Aradan geçen sürede Türkiye, Suriye’nin doğusunda ABD genişlemesini Fırat boyunda, batısında da Rusya’nın genişlemesini İdlib’te durduran unsur haline geldi. Bu gerilim 2020 başında İdlib yakınlarında 34 Türk askerinin şehit edilmesiyle tepe noktasına ulaştı. Keza Libya’da müdahale etmeseydi Rusya’nın desteklediği Hafter kazanacaktı. Azerbaycan ise Putin için beklenmedik bir hamle oldu. Putin ağırlığını koymasaydı, Türkiye destekli Azerbaycan ordusunu dağılmış Ermenistan ordusu karşısında durduracak güç görünmüyordu; sınırlar değişebilirdi.
Yani Ukrayna sorunu alevlenmeden önce de Rusya ile ilişkilerde ciddi sorunlar baş göstermişti. Nisan başında Ukrayna Devlet Başkanı Volodimir Zelenskiy’nin Türkiye ziyareti öncesinde Erdoğan ve Putin arasındaki görüşme kilit önemdeydi. Ukrayna daha iki hafta önce Türkiye’den aldığı TB2 SİHA’ları Belarus sınırında askeri tatbikatta kullanarak Rus malı bir tankı vurmuştu. Erdoğan, Putin’in uyarısına rağmen, Ukrayna’ya destek verdi. Ardından Putin, tam da turist sezonu öncesinde -kovitin yayılma hızının da etkisiyle- Türkiye’ye uçuşları 1 Haziran’a dek en aza indirdi. Çavuşoğlu’nun Atina’da kimsenin Türkiye’nin SİHA ya da başka silah ihracına karışamayacağını söylemesinden birkaç saat sonra da Rusya uçuş kısıtlamasını en az Temmuz başına dek uzattı.

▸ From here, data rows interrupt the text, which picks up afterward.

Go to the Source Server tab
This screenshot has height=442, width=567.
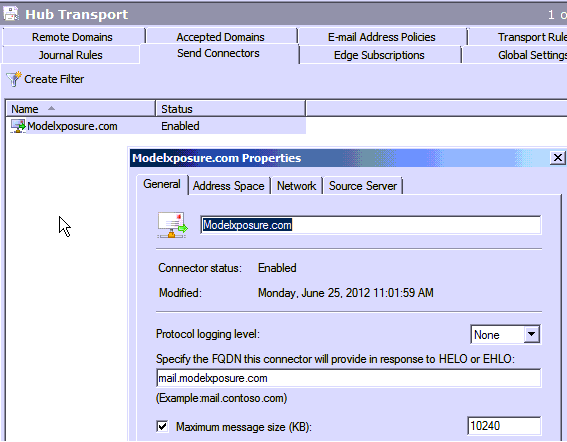click(x=363, y=186)
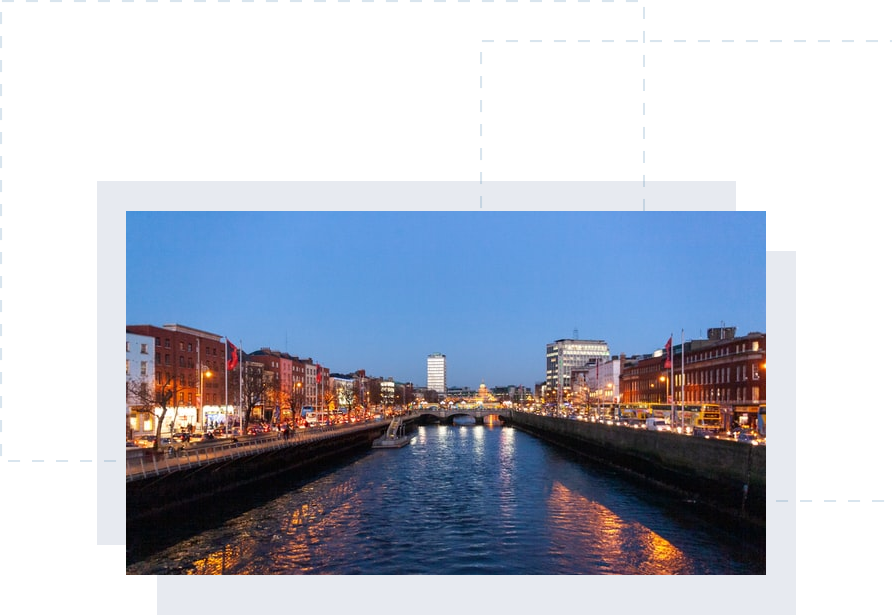The height and width of the screenshot is (615, 892).
Task: Click the red flag on the left quay
Action: [x=232, y=355]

Erdoğan-Biden görüşmesinden ne çıkacağını herhalde Atina, Paris ve Berlin kadar merakla izleyecek başkent Moskova olacak.

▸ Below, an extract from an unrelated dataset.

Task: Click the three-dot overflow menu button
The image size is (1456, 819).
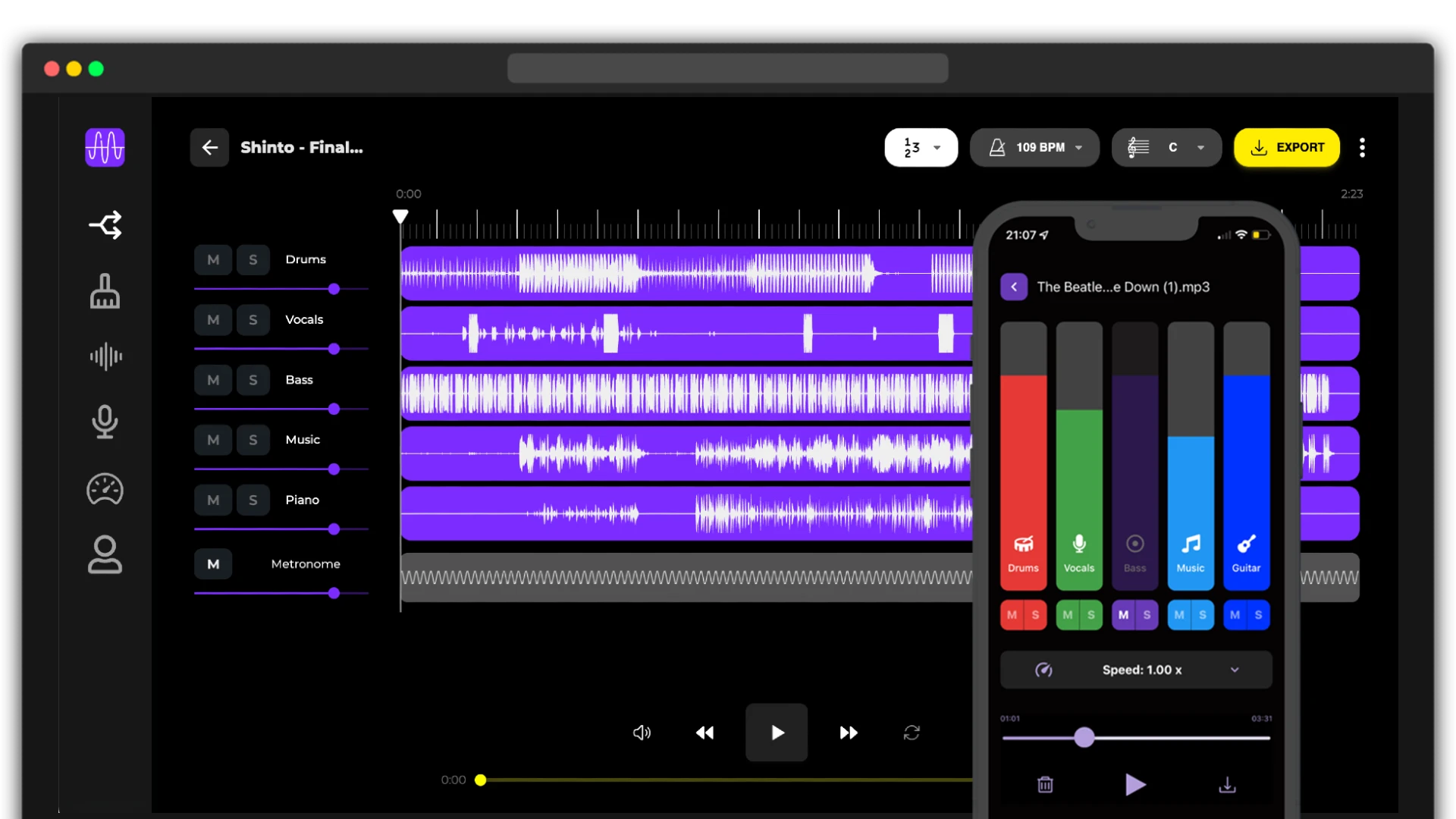Action: (1362, 147)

TB2 ve Füze Kalkanı ayrıntısı
Ve bir de ayrıntı. Polonya, Türkiye’den TB2 alan ilk NATO ve AB ülkesi oldu. Çavuşoğlu bunu anlatırken Polonya’nın yanı sıra Romanya’nın da silah alım şartnamesini “AB ve NATO üyesi” olmaktan, “AB veya NATO” üyesi olmaya çevirmesinin önemine işaret etti.

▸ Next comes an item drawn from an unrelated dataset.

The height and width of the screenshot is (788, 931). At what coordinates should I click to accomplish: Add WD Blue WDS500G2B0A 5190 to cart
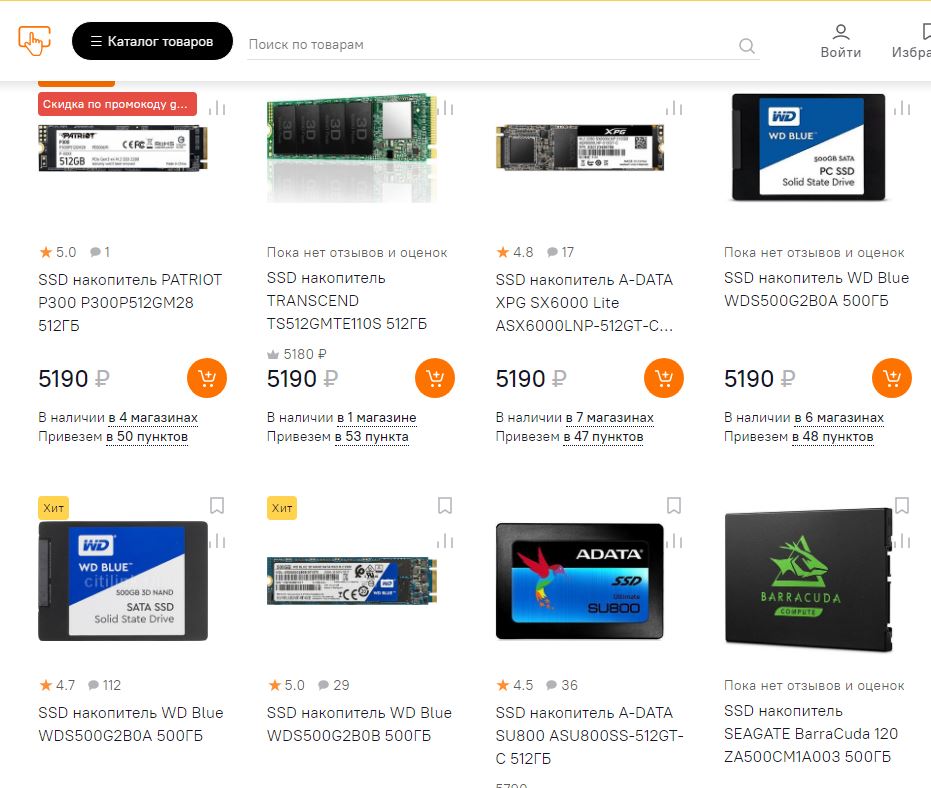(892, 378)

Bu önemli. Çünkü Polonya ve Romanya AB içinde ABD ile en yakın askeri işbirliğine sahip ülkeler arasında.
ABD’nin Rusya, İran ya da Güney Asya kaynaklı füze saldırılarına karşı geliştirdiği Füze Kalkanı projesinin dünyadaki beş erken uyarı radarından birisi Malatya, Kürecik’te. Bu radara bağlı füzelerse Romanya, Polonya’da konuşlu.
Şu anda Rusya’ya komşu Ukrayna ve Polonya’da TB2’ler var. Bu durumun ABD’yi rahatsız ettiği söylenemez. TB2 SİHA’ları Türkiye’nin ABD-Rusya dengesinde bir yer tutmaya başladı.
Bu durum Türkiye’nin özellikle de yeni dolar şokları ve ekonomik sıkıntılara karşı dış politikada ABD’ye yakın durma gereğiyle uyumlu görünüyor.